[Po4a-devel]Encoding options

Denis Barbier barbier@linuxfr.org
Wed, 4 Aug 2004 00:29:54 +0200


On Tue, Aug 03, 2004 at 11:46:50PM +0200, Jordi Vilalta wrote:
[...]
> >PO files declare their encoding in their header field, so this option
> >is only relevant when generating PO files.  This is done only once, and
> >the one who generates PO files in this context does often not know which
> >encoding is used, so it is better to have an invalid charset as in
> > "Content-Type: text/plain; charset=CHARSET\n"
> >and let translators puts the right value.
> 
> Ok, good point of view. The other part is the charset of the msgids, 
> because they have to be converted from the master file's charset to 
> something.
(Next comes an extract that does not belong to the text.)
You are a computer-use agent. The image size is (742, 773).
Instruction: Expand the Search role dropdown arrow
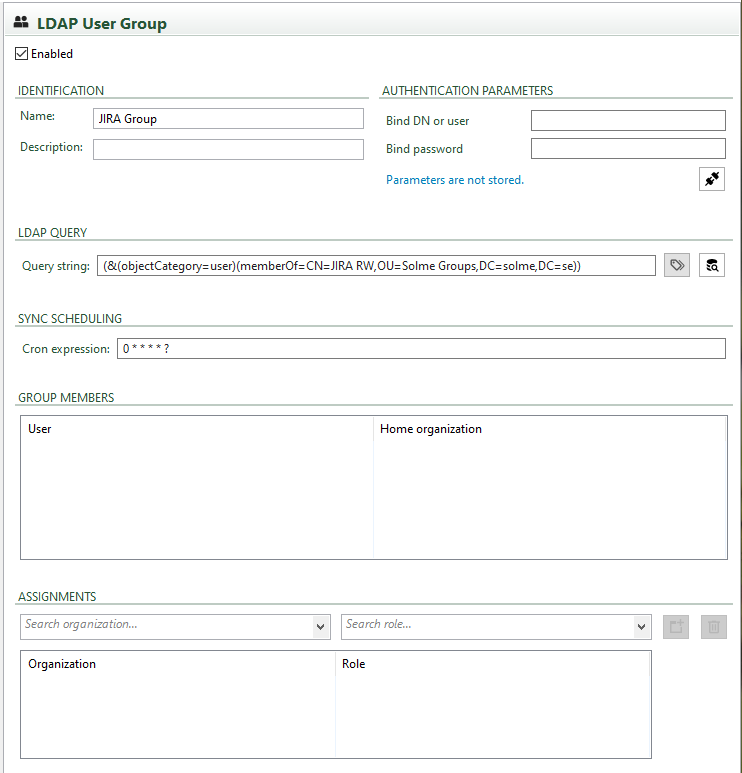point(641,627)
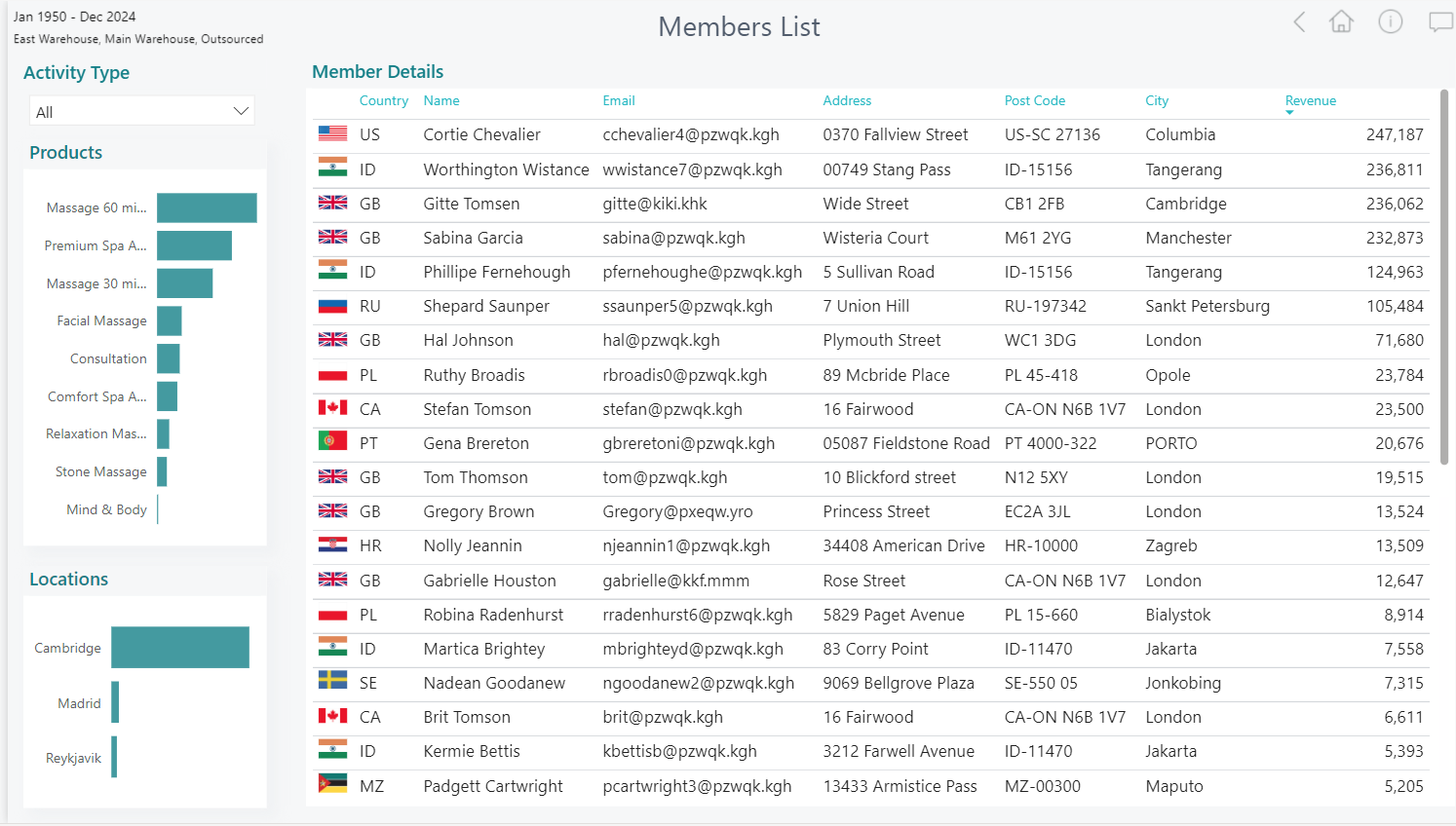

What should it be?

By default, ASCII, and UTF-8 if they contain non-ASCII characters.
IIRC xgettext only accepts --from-code=UTF-8 as other values do not make
sense because the encoding stored in the POT file must be compatible
with all other encodings.

> >>po4a-translate doesn't have the option to select the localized file
> >>charset. Should we put it? Or may it take it from the po file?
> >>
> >>What should the defaults point to? iso-8859-1? utf-8? Something else?
> >
> >ISO-8859-1 is culturally biased, the only choices are UTF-8 and the
> >charset of the PO file, so a --encoding=po|utf8 should be sufficient.
> >I have no opinion about the default value.
> 
> Well, here I meant (for example) when gettextizing, if no charset is 
> specified for the master file in command line, and the format module 
> cannot determine which encoding is it using, we should convert it from 
> something (the default?) to the po file encoding.
> 
> Uhmmm, now I've thought that maybe there should be no recoding between the 
> master file and the po msgids. Am I right? I think I need some sleep :P

It may be so, I do not follow you ;)
You were talking about po4a-translate and localized file charset, and
now gettextizing master file.  In the latter case, if master file
contains only ASCII, no conversion is performed.  Otherwise it has to be
recoded into UTF-8, and there is indeed a problem if original charset is
not specified.  One could check whether it is UTF-8, and goes back to
ISO-8859-1 otherwise, but unspecified encodings really suck, so let's
be pedantic and force those people to declare their encoding.  After
all they know the encoding used in their English documentation, so they
can add the right options to po4a tools.

Denis